§ **WORK INSTRUCTION**:
In the records below, some lines hold the word "search". Copy each of those lines.

===== SUPPLIED MATERIAL

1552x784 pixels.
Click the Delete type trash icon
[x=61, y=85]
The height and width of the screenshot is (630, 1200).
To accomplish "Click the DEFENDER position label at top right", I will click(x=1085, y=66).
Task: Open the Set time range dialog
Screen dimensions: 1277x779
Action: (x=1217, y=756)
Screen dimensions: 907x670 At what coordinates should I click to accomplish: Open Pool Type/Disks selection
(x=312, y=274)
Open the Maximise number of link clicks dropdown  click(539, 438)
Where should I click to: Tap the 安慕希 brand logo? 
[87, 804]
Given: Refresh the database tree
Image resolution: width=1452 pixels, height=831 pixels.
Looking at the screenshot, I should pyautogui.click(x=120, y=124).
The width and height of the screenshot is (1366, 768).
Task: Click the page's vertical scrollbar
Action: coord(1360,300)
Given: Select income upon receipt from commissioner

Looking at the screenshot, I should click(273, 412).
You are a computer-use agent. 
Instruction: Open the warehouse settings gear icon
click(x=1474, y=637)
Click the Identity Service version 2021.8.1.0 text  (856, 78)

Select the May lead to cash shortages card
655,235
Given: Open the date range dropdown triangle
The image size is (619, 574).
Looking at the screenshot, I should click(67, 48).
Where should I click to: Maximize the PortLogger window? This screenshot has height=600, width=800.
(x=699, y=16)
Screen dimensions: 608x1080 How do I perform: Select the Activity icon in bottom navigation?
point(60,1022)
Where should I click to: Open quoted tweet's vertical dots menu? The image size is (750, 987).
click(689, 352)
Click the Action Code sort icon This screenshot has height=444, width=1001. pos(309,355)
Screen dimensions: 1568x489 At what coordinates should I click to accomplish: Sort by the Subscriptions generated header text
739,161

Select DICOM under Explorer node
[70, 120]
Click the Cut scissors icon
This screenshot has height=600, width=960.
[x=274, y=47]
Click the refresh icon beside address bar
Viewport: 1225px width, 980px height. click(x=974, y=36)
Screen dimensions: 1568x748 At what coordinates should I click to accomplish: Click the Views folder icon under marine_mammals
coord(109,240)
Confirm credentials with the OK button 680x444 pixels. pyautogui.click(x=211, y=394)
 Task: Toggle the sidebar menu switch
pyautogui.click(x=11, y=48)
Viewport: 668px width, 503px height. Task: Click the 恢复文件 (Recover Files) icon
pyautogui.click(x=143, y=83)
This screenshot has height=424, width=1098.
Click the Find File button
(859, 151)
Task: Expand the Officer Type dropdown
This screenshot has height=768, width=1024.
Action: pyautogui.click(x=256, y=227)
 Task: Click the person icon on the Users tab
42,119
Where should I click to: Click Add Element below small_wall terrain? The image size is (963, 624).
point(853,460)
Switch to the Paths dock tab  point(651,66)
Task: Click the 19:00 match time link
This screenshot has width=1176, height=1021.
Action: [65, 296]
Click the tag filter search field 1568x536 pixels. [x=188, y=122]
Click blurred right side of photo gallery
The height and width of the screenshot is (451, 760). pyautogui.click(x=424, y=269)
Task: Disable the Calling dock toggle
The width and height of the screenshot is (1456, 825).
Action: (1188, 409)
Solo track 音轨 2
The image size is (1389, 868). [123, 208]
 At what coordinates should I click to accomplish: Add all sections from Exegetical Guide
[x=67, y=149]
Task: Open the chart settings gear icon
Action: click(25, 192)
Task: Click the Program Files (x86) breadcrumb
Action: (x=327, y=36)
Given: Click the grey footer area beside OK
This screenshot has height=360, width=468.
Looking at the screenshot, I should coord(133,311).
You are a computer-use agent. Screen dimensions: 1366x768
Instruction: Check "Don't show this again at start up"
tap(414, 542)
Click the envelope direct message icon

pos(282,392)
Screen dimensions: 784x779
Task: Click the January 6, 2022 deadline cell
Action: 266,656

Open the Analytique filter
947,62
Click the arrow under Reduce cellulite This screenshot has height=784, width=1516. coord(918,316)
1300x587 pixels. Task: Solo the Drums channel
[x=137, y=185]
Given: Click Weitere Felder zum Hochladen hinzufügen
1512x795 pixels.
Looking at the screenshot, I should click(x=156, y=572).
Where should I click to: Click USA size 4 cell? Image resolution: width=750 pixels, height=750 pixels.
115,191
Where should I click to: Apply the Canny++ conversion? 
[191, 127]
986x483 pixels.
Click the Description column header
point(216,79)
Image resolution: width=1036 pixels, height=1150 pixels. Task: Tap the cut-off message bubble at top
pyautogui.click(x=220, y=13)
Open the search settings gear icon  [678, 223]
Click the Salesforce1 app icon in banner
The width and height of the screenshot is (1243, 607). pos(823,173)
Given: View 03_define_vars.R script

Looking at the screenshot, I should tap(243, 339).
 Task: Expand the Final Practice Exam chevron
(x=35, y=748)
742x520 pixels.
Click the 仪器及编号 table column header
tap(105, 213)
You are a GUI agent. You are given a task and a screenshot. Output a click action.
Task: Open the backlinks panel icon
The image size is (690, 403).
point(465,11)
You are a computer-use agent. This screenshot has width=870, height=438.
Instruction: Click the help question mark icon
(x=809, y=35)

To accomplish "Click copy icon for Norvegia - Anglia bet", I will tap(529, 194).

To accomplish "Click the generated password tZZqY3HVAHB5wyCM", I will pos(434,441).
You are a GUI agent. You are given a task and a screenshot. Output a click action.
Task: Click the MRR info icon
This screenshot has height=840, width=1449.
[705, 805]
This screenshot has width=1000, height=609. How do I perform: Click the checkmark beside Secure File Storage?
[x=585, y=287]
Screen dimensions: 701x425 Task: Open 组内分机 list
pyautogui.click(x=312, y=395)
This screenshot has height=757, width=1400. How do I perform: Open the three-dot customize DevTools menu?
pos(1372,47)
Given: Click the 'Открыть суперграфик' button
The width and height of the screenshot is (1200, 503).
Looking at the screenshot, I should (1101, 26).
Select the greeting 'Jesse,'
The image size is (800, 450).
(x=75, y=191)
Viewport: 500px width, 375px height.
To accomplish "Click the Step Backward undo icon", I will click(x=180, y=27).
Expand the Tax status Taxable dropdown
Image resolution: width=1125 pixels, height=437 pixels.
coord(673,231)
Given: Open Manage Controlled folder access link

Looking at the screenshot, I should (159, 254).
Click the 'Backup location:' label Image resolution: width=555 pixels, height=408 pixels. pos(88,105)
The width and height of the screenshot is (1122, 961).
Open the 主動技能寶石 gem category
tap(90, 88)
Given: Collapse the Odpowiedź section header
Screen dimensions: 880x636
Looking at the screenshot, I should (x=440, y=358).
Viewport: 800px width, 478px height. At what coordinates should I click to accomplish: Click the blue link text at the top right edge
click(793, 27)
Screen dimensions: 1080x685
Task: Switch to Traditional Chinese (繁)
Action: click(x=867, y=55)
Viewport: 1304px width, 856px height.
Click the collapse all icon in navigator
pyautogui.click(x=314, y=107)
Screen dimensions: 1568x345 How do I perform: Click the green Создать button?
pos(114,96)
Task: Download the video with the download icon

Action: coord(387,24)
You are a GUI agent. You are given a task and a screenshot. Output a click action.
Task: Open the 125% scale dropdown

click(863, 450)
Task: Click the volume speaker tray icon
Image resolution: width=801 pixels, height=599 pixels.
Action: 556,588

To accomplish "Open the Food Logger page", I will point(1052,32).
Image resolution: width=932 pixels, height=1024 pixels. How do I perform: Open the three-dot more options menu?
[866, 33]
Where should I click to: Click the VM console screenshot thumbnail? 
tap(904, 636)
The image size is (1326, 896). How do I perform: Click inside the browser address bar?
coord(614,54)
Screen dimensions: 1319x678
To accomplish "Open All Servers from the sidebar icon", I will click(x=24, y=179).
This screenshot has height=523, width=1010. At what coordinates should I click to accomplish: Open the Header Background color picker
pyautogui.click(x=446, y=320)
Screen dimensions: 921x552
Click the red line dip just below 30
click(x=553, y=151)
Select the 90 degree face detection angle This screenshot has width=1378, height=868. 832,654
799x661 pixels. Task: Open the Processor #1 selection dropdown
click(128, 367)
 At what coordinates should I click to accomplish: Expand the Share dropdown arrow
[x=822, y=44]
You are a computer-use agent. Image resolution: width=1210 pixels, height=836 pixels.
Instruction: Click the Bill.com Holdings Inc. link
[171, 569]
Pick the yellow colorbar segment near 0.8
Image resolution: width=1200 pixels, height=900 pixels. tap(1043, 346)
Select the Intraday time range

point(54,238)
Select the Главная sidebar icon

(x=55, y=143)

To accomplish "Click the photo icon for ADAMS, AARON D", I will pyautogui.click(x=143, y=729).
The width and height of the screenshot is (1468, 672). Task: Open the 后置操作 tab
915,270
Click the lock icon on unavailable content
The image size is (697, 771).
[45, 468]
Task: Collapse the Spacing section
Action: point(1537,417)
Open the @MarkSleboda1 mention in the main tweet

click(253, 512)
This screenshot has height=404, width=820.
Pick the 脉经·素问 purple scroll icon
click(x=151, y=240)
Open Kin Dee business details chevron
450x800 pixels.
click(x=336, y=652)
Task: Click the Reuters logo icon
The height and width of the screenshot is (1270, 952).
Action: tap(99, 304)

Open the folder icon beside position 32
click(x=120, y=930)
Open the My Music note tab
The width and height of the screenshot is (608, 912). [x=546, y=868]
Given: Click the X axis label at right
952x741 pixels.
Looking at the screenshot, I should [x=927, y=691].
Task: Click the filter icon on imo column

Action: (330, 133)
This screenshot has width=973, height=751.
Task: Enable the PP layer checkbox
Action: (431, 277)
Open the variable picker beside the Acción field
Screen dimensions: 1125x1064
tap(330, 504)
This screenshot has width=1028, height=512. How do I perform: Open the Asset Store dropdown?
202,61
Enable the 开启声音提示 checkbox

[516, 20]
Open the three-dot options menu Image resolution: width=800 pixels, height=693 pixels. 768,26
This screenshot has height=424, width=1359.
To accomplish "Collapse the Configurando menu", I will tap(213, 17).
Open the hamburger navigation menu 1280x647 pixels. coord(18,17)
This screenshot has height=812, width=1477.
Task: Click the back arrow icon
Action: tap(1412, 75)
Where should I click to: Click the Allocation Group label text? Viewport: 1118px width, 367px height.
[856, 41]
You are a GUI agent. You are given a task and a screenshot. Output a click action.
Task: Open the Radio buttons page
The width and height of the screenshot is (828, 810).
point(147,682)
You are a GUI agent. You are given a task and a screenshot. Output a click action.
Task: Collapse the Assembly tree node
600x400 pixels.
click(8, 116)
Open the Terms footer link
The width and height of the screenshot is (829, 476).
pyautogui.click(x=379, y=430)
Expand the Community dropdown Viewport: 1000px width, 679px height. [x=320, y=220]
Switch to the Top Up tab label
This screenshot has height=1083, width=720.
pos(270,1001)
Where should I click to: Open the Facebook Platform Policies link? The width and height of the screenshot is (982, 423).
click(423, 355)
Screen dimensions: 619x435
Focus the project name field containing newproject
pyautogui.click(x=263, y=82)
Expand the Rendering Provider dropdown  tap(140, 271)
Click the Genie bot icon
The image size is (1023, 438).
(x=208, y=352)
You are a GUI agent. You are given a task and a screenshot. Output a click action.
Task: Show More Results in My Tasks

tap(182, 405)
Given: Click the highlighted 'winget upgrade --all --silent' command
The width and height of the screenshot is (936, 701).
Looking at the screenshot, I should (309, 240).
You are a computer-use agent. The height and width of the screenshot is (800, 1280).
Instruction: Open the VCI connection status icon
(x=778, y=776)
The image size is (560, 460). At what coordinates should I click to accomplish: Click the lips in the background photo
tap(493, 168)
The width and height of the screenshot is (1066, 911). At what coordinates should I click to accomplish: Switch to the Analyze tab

==========

§ **SOLUTION TO THE EXERCISE**:
Click the tag filter search field 1568x536 pixels. [x=188, y=122]
Open the search settings gear icon  [678, 223]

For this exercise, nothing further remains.